Scrivo per rispondere al genitore Sandro Ceccobelli, che ha lamentato l’invasione della DAD all’interno delle famiglie in questo delicato periodo di sospensione delle attività didattiche.
Sono un insegnante di scuola primaria ma anche mamma di un ragazzino della scuola secondaria di primo grado.
Per cui, capisco benissimo di cosa parla il Sig. Sandro.
In questo periodo i genitori stanno in realtà toccando con mano quello che succede quotidianamente a scuola (la costante difficoltà a trasmettere contenuti, a rendere le lezioni accattivanti ma anche a reagire quando i ragazzini “scarrellano” e vanno fuori dai binari; e poi divertire, interessare, valutare, mantenere la concentrazione costante, e soprattutto: responsabilizzare).
In classe devi responsabilizzare i ragazzini a seguire, prestare attenzione, dare la giusta importanza alle attività proposte; a casa, tocca ai genitori responsabilizzare i figli.
Adesso sono loro che devono tenere le redini: attenzionare i ragazzini affinché seguano il calendario delle lezioni, farli partecipare ad attività educative e didattiche che prima si facevano solo in orario scolastico ecc.
Lavoro non certo facile, anche perché i ragazzini (e i genitori) sono abituati al compito per casa.
Qui non si tratta più del compito, ma di tutto il processo di apprendimento dei concetti base.
Cosa impegnativa alla quale i “non addetti ai lavori” non sono affatto preparati (e nessuno può pretendere che lo siano). I professionisti sono i docenti, non i genitori.
Inoltre succede che i ragazzini, a scuola, accettano di buon grado lo sforzo dell’apprendimento (perché quello è il tempo e lo spazio destinato a tale scopo) mentre a casa si rifiutano, si ribellano dicendoti spesso: “Tu non sei la mia prof!”. Mio figlio lo dice a me che sono insegnante, figurarsi cosa succede nelle altre famiglie!
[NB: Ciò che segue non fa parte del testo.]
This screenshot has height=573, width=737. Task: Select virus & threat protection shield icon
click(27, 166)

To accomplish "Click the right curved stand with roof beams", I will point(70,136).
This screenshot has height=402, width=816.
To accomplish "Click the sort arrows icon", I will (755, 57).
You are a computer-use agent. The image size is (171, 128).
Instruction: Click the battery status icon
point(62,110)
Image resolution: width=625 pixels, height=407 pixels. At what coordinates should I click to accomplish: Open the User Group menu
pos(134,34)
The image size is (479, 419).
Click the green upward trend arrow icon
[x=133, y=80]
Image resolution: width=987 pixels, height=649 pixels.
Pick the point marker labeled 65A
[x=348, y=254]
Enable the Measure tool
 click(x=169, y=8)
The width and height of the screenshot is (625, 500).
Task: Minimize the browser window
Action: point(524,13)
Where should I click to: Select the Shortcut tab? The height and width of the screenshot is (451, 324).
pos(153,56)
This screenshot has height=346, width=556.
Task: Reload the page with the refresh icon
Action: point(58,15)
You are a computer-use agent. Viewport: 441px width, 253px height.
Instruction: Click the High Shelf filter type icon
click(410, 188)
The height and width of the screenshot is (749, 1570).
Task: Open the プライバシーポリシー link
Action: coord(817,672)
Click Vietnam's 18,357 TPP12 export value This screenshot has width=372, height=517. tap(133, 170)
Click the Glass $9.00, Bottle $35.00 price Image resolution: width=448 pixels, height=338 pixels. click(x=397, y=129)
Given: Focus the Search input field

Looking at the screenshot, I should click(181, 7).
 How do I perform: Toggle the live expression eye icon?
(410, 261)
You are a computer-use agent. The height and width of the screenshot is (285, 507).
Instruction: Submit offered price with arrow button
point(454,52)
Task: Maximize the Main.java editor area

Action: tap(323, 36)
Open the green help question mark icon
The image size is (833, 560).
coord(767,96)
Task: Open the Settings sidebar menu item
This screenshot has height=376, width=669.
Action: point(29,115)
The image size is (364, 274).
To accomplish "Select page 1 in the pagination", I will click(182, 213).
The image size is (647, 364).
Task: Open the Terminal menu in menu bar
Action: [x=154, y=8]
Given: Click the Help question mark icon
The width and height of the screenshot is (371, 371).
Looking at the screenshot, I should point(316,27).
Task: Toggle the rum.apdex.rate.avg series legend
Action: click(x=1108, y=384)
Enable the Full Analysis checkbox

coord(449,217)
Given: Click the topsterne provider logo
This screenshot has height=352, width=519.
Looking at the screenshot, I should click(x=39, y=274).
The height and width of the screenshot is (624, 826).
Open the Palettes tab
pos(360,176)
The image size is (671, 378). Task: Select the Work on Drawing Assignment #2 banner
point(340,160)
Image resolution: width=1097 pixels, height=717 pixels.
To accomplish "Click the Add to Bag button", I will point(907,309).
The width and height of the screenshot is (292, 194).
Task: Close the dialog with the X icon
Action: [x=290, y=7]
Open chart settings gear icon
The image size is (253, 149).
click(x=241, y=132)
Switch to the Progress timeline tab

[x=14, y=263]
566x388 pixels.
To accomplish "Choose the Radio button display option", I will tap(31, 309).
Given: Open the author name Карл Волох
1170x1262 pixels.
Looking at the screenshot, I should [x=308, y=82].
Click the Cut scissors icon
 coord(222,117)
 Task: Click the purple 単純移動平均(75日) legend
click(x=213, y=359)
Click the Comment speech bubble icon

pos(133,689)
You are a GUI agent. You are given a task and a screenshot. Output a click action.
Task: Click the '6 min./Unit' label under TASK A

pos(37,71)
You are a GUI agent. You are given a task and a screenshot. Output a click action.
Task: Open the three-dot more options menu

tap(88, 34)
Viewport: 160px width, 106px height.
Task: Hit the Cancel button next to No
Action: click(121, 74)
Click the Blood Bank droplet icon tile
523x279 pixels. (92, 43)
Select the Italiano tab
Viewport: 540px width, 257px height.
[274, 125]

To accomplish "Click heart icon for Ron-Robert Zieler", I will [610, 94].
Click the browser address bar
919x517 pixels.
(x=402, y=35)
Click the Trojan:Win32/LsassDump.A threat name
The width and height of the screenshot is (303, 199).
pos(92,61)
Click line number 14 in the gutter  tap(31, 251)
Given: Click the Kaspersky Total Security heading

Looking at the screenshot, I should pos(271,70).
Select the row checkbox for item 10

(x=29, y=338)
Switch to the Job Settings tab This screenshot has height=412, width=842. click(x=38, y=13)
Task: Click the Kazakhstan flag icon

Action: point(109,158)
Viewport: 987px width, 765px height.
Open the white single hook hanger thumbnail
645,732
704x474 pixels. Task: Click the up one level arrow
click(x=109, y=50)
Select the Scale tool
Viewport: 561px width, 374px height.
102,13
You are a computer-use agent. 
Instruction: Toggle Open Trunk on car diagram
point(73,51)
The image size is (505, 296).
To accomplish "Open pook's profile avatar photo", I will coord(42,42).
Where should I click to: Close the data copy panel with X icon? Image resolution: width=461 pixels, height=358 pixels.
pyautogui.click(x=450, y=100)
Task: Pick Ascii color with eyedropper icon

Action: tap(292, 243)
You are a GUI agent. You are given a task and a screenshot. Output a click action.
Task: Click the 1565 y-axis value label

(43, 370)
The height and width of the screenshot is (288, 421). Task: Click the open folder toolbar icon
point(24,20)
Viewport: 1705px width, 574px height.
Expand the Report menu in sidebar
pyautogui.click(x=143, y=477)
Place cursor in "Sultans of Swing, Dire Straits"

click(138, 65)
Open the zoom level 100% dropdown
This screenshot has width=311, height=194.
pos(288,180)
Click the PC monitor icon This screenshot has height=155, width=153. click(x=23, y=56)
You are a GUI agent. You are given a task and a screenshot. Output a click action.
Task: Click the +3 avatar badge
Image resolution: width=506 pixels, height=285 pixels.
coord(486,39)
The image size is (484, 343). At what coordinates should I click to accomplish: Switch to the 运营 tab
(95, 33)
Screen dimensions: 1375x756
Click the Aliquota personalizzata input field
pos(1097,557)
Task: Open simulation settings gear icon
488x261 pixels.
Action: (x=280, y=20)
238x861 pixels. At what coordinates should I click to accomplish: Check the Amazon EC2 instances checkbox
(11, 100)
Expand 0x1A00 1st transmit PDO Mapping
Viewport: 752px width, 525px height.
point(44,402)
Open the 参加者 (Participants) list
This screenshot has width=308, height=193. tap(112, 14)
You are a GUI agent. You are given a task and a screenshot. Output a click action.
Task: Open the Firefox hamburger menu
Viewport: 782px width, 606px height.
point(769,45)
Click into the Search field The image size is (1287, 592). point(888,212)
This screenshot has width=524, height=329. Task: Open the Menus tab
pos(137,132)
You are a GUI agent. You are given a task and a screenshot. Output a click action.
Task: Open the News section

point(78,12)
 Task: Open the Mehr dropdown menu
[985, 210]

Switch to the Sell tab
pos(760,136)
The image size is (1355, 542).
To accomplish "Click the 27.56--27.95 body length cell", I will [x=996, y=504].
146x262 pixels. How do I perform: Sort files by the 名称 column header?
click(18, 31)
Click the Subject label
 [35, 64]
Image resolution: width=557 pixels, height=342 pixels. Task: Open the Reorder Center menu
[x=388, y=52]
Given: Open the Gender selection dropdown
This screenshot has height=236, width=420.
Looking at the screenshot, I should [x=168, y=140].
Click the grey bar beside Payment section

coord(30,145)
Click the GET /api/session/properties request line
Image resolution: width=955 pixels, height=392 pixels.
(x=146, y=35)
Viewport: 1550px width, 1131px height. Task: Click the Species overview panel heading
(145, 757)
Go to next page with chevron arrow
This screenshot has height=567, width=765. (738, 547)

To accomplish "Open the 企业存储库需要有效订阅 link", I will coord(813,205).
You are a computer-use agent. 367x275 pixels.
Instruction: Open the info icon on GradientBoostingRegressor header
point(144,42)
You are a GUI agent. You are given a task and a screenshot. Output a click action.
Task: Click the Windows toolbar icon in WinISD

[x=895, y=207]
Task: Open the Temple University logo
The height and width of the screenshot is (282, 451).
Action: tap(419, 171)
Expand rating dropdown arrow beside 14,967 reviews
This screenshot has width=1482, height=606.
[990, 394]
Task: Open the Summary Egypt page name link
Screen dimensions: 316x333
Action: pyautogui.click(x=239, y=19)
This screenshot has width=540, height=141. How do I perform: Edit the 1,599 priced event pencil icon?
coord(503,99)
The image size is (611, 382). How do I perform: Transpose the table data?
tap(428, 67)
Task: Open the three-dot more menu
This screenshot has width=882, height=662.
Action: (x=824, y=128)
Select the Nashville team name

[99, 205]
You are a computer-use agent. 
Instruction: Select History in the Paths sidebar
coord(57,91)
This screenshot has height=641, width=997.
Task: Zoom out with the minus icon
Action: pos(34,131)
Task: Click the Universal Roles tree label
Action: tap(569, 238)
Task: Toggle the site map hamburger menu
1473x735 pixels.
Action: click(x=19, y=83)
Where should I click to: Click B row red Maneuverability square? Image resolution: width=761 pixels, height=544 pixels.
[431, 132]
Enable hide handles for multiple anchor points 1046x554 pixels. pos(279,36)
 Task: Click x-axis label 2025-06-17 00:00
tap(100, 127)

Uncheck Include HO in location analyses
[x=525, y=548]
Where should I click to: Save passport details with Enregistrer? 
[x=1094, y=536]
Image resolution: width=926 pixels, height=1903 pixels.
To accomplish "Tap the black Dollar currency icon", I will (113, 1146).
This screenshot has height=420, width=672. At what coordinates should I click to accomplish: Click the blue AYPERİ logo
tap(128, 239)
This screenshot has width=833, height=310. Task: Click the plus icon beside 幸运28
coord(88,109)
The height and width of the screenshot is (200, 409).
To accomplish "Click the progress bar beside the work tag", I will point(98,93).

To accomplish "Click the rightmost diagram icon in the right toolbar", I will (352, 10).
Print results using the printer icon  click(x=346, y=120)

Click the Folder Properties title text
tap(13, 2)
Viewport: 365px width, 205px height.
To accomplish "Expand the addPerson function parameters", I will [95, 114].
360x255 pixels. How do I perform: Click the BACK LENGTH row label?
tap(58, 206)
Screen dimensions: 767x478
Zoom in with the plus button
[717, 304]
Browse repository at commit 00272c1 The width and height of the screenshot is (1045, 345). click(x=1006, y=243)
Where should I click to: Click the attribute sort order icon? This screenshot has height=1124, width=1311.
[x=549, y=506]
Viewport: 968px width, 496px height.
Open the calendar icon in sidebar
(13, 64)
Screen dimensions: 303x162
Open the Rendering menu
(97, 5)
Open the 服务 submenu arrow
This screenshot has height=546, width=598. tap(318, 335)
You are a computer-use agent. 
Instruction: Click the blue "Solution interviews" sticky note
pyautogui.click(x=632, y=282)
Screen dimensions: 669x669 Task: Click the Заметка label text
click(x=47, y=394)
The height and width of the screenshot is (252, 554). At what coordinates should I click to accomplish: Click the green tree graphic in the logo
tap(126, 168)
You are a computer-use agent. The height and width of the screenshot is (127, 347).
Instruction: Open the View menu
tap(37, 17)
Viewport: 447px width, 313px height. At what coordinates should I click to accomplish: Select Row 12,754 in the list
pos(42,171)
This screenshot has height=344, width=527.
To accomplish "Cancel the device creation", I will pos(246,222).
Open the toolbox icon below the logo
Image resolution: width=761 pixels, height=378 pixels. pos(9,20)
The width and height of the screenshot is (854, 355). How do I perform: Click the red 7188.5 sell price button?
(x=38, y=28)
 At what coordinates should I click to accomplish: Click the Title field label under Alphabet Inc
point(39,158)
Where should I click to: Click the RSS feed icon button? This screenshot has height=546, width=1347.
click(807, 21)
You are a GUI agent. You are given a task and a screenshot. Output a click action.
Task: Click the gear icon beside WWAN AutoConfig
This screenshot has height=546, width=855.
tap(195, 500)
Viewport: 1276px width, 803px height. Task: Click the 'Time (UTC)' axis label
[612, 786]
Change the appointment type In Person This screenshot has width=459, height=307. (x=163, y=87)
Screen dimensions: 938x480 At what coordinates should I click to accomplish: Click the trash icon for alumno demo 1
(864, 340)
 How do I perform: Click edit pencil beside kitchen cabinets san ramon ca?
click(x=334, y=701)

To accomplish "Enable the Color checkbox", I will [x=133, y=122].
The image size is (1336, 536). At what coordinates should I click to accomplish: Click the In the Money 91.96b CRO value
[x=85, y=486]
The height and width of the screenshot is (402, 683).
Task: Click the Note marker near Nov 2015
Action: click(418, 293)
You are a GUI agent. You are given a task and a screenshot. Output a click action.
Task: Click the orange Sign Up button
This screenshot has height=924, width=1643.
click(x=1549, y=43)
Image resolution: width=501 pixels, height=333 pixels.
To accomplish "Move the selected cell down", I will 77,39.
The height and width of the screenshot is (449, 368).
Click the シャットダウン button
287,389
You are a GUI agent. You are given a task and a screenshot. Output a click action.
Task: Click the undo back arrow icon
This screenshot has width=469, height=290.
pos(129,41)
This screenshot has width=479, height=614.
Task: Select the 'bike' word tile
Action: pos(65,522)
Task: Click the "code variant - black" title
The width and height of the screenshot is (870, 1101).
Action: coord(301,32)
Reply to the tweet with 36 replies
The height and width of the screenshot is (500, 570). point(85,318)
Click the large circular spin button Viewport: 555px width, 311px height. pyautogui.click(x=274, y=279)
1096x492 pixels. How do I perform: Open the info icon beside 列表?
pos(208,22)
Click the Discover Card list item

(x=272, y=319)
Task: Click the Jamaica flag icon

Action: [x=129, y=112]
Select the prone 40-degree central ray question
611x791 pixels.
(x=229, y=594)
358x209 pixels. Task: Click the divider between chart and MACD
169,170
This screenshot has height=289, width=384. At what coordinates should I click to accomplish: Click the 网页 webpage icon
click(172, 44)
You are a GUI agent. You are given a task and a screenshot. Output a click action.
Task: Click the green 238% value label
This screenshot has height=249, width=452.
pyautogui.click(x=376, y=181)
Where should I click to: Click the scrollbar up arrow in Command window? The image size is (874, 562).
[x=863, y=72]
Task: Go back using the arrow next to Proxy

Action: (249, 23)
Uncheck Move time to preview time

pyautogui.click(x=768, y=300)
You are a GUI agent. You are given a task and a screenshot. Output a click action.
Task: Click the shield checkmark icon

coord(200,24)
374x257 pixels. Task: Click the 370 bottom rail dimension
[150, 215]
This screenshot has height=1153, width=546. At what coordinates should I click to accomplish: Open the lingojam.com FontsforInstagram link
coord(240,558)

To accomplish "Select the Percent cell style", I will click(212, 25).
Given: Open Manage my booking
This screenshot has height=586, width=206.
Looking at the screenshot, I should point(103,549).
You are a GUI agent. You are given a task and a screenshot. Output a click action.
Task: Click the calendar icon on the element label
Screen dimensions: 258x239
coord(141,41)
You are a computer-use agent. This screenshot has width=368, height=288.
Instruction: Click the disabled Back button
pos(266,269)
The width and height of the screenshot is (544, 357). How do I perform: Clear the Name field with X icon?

Ne consegue un impegno pazzesco da parte dei genitori per farsi ascoltare, seguire e quant’altro. Magari molti genitori, sempre fuori per lavoro, ora che si trovano bloccati a casa sono costretti a scontrarsi con una realtà che neanche immaginavano esistesse (“non sapevo fosse così faticoso far sedere mio figlio a studiare: con i compiti per casa non era così” dicono molte mamme; e nel mio caso, si tratta di bimbi di prima elementare!)
Secondo me, quindi, la percezione della Dad come invasiva da parte delle famiglie, deriva proprio da questo immane superlavoro al quale sono costretti i genitori, più che i ragazzini.
Non credo sia tanto tremendo che un insegnante ti chieda di essere presente ad una lezione dal momento che la valutazione degli apprendimenti è obbligatoria e riguarda proprio te, alunno (e genitore indirettamente).
Ma questa cosa viene percepita come un ingerenza, una violenza, una minaccia…come una vera e propria invasione nella vita delle famiglie.
E in realtà lo è!
Perché questo tipo di attività sarebbe da fare a scuola, non a casa.
La casa, che era il luogo dei compiti, adesso è diventato il luogo dell’apprendimento.
Una catastrofe della quale pochi si rendono conto.
In casa, dove studiavi per consolidare; nel silenzio della tua camera, dove potevi sedimentare le conoscenze acquisite, ora devi apprendere…da solo (in barba al cooperative learning) perché se anche partecipi alle videolezioni, il confronto e l’interazione con i compagni non sono mai gli stessi che si realizzano nella classe fisica.
Per cui capisco perfettamente il Sig. Sandro.
Mi creda, però: da docente e mamma le posso dire che si tratta di percezioni amplificate al massimo.
E inviterei anche i colleghi a stare più vicini alle famiglie, parlando direttamente ai genitori, sostenendoli nel compito delicato di guidare i figli al rispetto dei nuovi tempi, consigliandoli in merito alle migliori strategie da adoperare (del resto, nessun genitore ha voglia di stare ad insistere con i figli ogni giorno).
Parlare e scrivere direttamente ai genitori, per far capire che siamo con loro, consapevoli che, a distanza, tutto risulta ingigantito, difficile, insostenibile.
Per una didattica davvero sostenibile e, soprattutto, per un nuovo sodalizio con le famiglie…che possa davvero cambiare la scuola (e il mondo).